Stored items
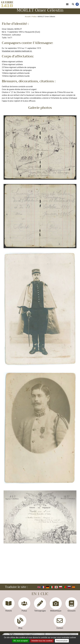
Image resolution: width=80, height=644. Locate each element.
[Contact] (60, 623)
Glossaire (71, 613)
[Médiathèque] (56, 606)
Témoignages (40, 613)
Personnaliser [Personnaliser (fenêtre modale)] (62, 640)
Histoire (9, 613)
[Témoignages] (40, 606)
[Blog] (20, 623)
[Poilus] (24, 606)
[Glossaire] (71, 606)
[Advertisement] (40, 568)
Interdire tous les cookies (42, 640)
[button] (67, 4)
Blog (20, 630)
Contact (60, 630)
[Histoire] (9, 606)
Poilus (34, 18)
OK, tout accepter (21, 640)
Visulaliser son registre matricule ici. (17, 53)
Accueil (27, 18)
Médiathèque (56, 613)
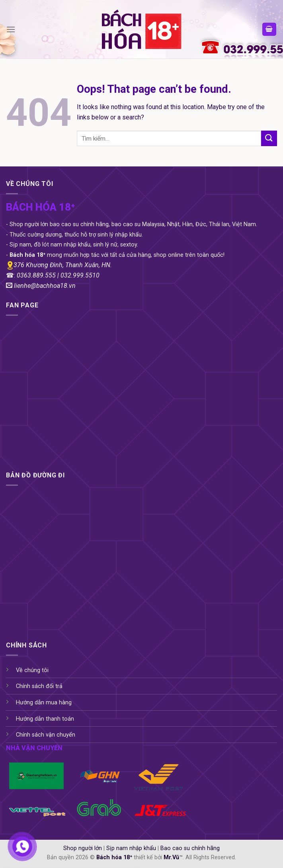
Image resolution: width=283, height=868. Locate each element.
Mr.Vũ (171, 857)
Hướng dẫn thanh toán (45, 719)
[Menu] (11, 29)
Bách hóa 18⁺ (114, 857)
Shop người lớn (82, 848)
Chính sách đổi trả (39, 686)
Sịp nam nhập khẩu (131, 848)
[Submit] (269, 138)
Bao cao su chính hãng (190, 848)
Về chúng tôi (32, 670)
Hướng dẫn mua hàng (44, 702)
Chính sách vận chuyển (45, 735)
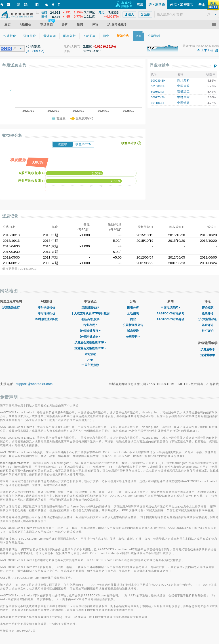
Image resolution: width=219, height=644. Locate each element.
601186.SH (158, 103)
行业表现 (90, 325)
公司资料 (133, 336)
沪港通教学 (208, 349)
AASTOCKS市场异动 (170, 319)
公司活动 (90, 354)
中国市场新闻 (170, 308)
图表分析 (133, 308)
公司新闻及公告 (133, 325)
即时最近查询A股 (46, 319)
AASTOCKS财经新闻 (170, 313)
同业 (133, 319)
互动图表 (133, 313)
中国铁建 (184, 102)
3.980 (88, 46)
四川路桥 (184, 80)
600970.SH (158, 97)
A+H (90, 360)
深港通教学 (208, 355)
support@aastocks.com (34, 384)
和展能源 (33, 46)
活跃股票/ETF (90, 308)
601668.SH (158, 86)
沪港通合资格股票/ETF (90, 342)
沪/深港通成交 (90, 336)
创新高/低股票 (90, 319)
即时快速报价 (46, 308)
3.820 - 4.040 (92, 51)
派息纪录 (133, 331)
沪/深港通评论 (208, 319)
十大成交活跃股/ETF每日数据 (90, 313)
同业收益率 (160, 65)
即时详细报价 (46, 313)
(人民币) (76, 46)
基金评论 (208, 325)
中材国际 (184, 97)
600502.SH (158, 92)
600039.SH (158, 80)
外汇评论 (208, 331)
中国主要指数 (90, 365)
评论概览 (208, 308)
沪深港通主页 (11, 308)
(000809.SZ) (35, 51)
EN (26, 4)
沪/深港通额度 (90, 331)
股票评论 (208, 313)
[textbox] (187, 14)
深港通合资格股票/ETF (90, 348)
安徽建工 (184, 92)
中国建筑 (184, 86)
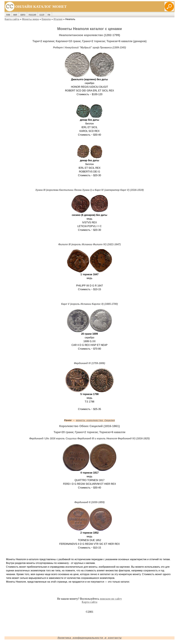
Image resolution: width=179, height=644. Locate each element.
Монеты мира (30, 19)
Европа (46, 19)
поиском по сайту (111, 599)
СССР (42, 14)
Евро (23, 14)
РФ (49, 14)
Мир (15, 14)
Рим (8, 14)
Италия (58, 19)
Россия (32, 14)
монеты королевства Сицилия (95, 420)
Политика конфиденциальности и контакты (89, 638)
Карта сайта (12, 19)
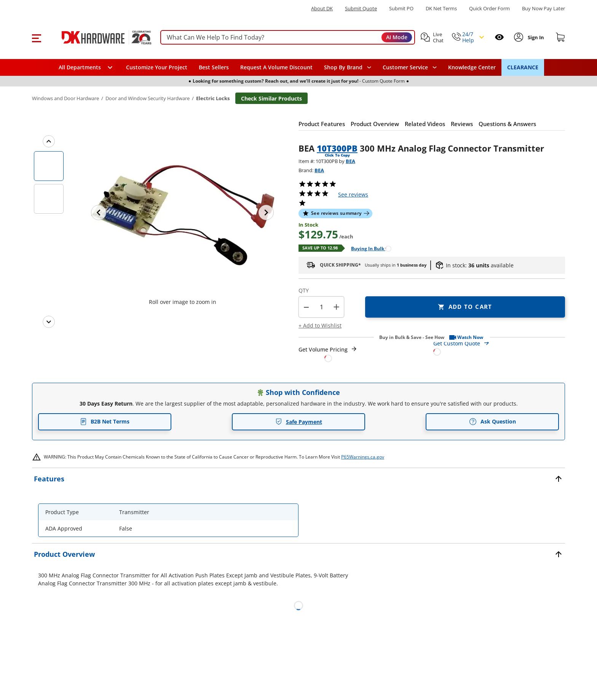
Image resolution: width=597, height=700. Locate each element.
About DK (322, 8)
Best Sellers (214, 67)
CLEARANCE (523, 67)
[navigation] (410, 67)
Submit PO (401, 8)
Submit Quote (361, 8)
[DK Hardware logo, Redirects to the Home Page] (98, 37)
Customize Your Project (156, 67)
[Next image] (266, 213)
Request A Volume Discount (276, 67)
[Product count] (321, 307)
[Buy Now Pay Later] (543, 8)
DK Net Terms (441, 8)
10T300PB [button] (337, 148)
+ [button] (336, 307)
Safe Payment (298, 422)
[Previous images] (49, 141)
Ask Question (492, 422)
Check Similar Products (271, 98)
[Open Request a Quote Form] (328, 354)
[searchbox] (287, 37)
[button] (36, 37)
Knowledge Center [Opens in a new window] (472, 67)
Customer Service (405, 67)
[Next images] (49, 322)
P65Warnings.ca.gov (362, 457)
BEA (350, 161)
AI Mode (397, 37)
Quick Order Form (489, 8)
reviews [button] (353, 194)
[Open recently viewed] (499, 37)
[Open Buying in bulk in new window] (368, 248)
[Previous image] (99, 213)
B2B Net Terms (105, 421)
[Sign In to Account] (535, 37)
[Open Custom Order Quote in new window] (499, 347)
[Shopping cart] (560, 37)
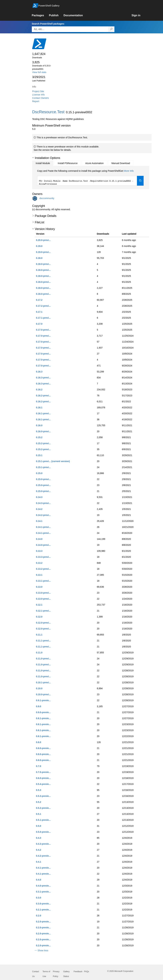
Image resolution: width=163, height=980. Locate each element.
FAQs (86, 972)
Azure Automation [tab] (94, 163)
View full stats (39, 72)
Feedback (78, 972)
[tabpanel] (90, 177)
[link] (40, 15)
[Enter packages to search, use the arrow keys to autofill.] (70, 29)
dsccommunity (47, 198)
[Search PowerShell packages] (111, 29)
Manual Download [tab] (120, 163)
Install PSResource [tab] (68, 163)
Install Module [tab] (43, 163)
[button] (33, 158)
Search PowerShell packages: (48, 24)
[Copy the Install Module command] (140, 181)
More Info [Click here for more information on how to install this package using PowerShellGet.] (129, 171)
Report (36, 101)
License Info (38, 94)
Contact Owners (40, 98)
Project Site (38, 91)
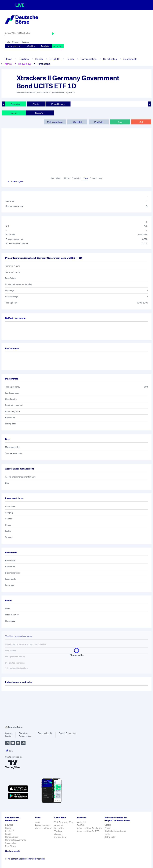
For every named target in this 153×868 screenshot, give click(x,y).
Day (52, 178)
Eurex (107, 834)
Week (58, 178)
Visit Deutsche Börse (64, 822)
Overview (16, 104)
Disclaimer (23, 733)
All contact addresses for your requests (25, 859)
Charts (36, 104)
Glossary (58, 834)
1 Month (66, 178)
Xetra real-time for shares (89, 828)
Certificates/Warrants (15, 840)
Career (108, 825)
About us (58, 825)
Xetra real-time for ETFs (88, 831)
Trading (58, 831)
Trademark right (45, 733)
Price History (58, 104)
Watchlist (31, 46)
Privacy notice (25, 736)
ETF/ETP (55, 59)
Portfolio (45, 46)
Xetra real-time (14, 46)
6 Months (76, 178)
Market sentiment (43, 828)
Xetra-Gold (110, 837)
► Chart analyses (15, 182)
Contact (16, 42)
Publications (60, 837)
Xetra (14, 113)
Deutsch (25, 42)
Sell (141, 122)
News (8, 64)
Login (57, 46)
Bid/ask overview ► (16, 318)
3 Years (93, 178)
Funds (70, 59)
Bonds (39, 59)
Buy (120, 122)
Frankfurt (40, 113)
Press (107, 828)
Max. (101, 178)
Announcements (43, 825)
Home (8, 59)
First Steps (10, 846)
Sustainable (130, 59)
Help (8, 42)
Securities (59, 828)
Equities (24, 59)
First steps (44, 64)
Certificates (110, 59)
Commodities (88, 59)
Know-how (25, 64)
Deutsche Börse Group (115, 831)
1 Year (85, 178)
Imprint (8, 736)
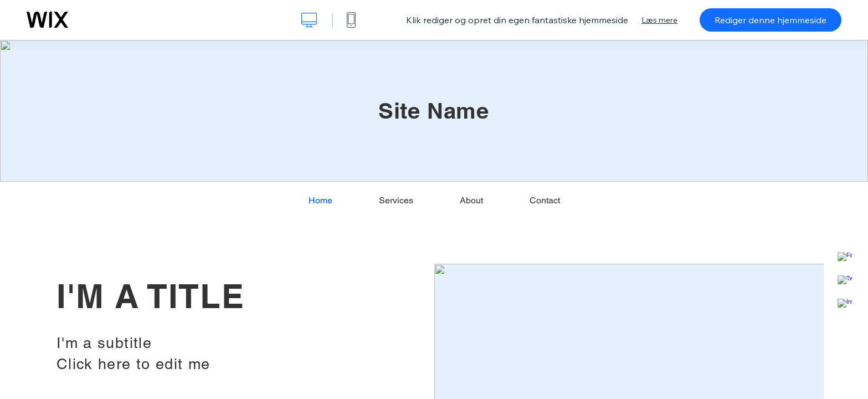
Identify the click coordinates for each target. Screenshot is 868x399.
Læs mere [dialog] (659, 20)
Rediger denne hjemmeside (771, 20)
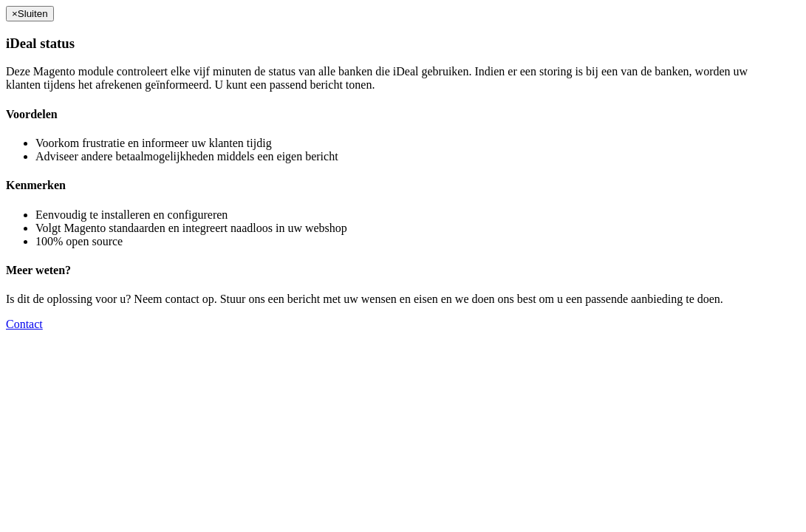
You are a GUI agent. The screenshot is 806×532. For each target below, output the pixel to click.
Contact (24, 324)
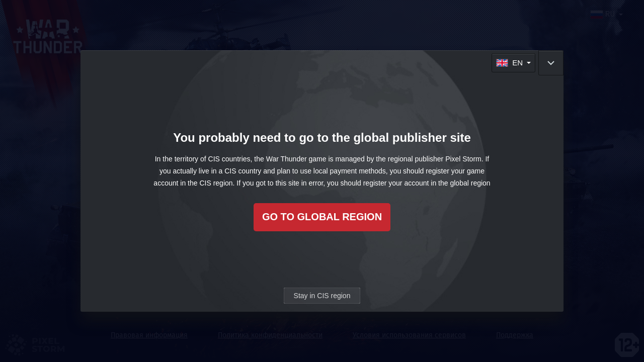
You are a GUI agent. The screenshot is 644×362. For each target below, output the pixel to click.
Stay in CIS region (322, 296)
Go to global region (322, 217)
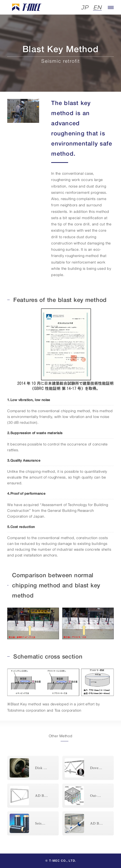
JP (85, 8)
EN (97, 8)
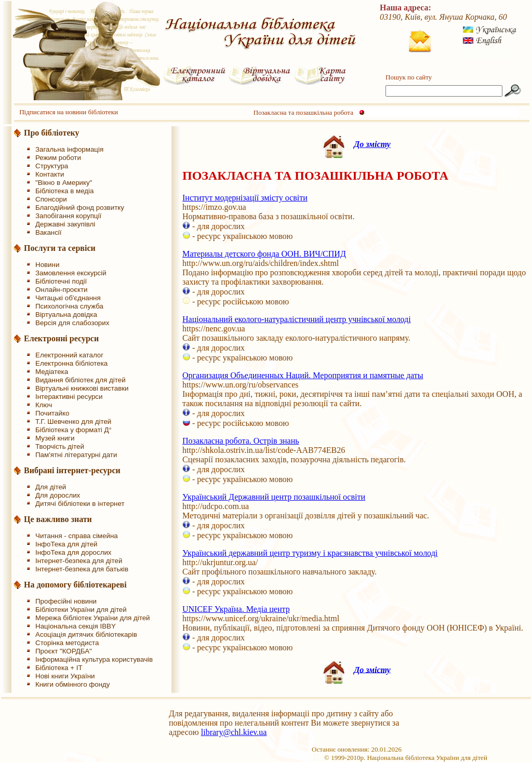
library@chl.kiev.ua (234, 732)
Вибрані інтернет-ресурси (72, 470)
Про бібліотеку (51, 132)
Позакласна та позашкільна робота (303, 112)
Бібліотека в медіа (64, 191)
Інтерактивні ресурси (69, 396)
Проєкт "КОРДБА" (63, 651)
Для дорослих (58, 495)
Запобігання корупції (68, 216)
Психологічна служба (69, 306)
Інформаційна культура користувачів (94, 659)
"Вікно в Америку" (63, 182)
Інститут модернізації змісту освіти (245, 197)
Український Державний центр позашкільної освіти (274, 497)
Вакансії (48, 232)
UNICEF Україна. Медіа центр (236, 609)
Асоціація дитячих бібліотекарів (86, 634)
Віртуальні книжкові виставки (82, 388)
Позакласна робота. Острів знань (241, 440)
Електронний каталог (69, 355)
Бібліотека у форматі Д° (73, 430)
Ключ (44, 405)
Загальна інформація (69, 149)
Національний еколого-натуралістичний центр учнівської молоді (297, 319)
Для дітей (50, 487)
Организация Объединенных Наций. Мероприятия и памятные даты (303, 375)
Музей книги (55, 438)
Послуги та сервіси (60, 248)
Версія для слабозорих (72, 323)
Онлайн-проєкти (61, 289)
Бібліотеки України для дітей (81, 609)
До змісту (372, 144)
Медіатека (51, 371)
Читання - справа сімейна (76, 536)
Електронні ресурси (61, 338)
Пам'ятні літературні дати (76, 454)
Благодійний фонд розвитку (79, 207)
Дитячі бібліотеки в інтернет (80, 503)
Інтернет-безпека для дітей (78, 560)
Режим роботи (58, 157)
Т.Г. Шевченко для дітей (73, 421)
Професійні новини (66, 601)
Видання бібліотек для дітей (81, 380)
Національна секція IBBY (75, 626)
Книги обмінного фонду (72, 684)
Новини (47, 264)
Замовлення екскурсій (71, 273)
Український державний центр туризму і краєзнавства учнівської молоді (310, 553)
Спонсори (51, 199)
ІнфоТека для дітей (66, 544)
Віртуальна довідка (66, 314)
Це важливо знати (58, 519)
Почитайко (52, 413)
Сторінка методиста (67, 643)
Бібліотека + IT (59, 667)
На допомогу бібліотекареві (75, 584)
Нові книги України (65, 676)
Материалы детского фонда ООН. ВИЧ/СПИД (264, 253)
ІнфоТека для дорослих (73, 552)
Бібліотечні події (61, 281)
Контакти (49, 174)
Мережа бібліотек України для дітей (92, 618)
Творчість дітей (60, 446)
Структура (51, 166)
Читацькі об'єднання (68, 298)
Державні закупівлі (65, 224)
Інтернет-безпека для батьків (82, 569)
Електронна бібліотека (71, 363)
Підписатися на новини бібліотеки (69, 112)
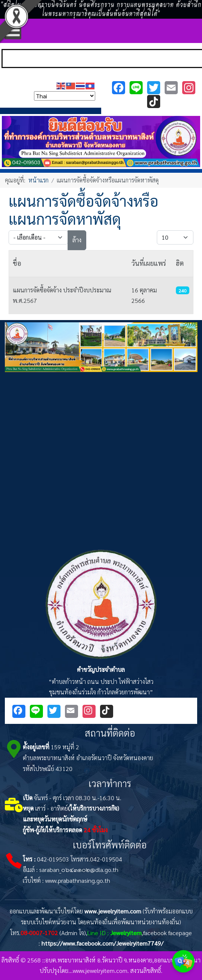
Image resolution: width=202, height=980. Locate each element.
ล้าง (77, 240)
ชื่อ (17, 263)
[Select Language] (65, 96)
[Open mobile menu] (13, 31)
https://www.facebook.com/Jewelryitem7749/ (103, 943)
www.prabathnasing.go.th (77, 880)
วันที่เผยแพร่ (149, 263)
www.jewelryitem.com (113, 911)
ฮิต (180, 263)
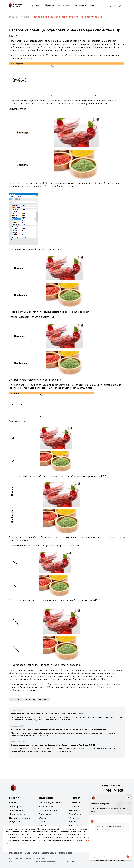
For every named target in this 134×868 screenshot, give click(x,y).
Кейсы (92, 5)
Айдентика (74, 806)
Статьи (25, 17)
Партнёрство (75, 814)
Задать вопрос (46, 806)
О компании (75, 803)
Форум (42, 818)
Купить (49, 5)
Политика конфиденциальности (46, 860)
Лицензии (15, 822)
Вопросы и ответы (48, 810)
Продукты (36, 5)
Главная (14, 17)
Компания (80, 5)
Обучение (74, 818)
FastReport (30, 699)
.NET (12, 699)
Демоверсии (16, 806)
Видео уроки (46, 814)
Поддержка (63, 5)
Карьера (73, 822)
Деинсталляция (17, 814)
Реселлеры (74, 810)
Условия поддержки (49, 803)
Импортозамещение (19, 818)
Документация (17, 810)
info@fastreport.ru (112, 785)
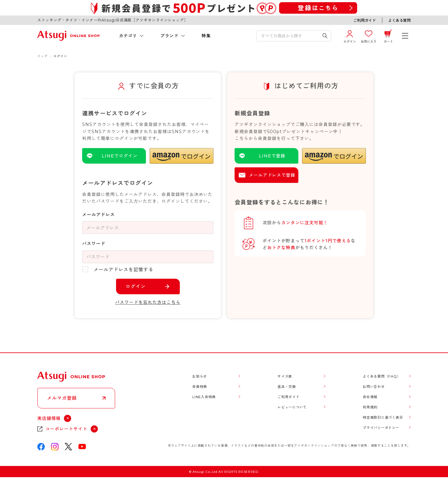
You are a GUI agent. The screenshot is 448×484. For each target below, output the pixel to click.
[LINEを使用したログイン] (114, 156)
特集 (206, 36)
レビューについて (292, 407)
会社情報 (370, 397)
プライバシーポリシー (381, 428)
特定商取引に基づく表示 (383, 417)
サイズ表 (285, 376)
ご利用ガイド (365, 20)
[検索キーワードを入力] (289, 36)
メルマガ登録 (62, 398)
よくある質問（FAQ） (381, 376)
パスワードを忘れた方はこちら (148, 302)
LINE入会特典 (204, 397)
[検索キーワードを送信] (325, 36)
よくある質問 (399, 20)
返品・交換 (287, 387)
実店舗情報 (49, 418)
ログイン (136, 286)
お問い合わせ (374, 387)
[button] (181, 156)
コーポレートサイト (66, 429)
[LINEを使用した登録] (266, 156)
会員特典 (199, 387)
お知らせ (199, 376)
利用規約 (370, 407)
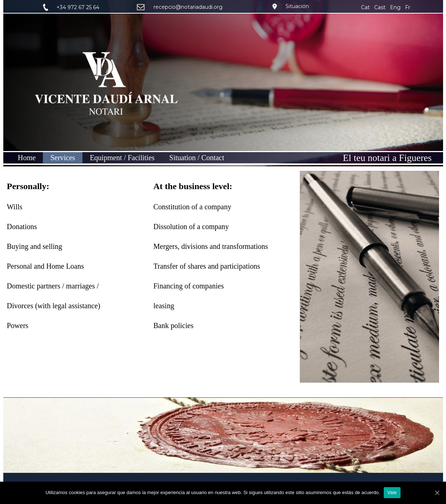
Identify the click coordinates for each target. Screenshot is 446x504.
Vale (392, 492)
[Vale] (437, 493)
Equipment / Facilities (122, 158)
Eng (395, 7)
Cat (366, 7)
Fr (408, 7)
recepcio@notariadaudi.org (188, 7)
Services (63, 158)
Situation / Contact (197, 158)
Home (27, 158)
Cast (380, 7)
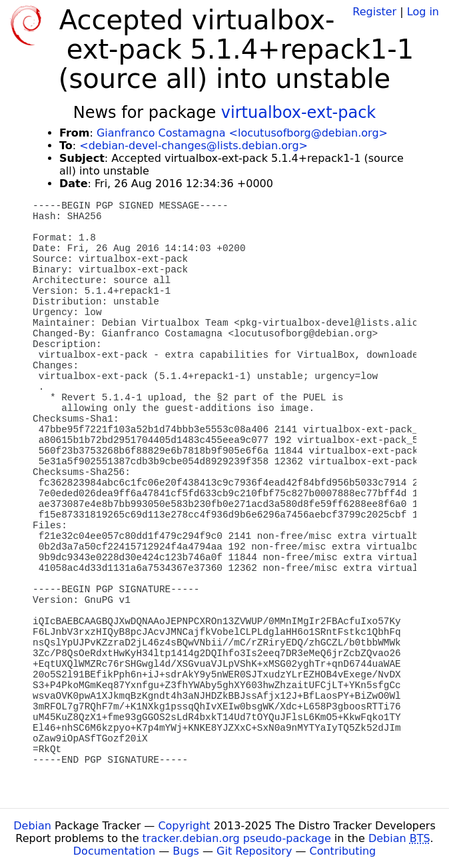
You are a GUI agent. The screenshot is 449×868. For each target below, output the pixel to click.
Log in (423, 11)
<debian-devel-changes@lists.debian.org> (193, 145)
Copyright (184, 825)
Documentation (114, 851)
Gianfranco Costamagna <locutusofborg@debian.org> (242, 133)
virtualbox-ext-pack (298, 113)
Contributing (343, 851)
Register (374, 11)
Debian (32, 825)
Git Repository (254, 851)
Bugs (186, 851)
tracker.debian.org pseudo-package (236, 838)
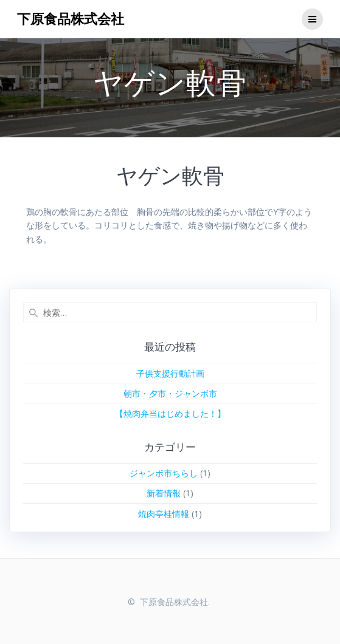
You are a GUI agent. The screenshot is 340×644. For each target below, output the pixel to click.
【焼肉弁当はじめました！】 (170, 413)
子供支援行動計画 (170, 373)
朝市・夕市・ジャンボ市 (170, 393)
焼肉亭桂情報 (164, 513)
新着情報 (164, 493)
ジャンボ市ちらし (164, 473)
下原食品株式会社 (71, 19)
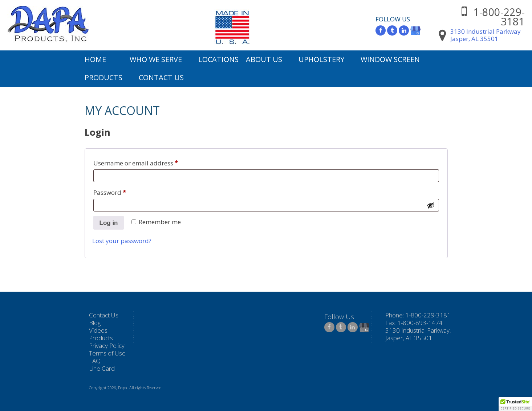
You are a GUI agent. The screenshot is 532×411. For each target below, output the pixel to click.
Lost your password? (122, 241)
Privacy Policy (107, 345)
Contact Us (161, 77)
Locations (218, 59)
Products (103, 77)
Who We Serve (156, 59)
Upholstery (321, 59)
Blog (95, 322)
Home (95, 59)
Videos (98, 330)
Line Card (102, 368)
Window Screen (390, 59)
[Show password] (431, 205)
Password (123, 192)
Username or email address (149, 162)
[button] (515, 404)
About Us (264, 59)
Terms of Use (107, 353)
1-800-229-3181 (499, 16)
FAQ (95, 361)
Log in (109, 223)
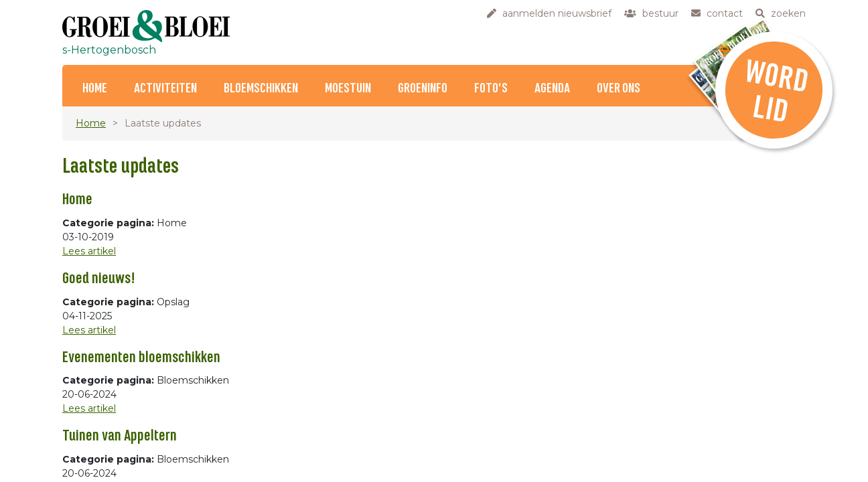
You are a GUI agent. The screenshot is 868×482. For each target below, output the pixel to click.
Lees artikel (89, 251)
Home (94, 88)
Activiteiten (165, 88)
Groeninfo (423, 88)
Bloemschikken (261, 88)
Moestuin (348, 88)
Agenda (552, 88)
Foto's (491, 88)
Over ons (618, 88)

> **GIVEN TASK**: Rewrite the lines from the one containing "よくある質問（FAQ） (381, 376)" through the one containing "Cast (380, 7)" as a Markdown table with the columns "Row" and "Line," skipping any blank lines and leaving the pictures out.

> **OUTPUT OF THE EXERCISE**:
| Row | Line |
|---|---|
| 1 | よくある質問（FAQ） (381, 376) |
| 2 | パスワードを忘れた方はこちら (148, 302) |
| 3 | LINE入会特典 (204, 397) |
| 4 | [検索キーワードを送信] (325, 36) |
| 5 | よくある質問 (399, 20) |
| 6 | 返品・交換 (287, 387) |
| 7 | 実店舗情報 (49, 418) |
| 8 | ログイン (136, 286) |
| 9 | お問い合わせ (374, 387) |
| 10 | [button] (181, 156) |
| 11 | コーポレートサイト (66, 429) |
| 12 | [LINEを使用した登録] (266, 156) |
| 13 | 会員特典 (199, 387) |
| 14 | お知らせ (199, 376) |
| 15 | 利用規約 (370, 407) |
| 16 | Identify the click coordinates for each target. Screenshot is 446x504. |
| 17 | Vale (392, 492) |
| 18 | [Vale] (437, 493) |
| 19 | Equipment / Facilities (122, 158) |
| 20 | Eng (395, 7) |
| 21 | Cat (366, 7) |
| 22 | Fr (408, 7) |
| 23 | recepcio@notariadaudi.org (188, 7) |
| 24 | Services (63, 158) |
| 25 | Situation / Contact (197, 158) |
| 26 | Home (27, 158) |
| 27 | Cast (380, 7) |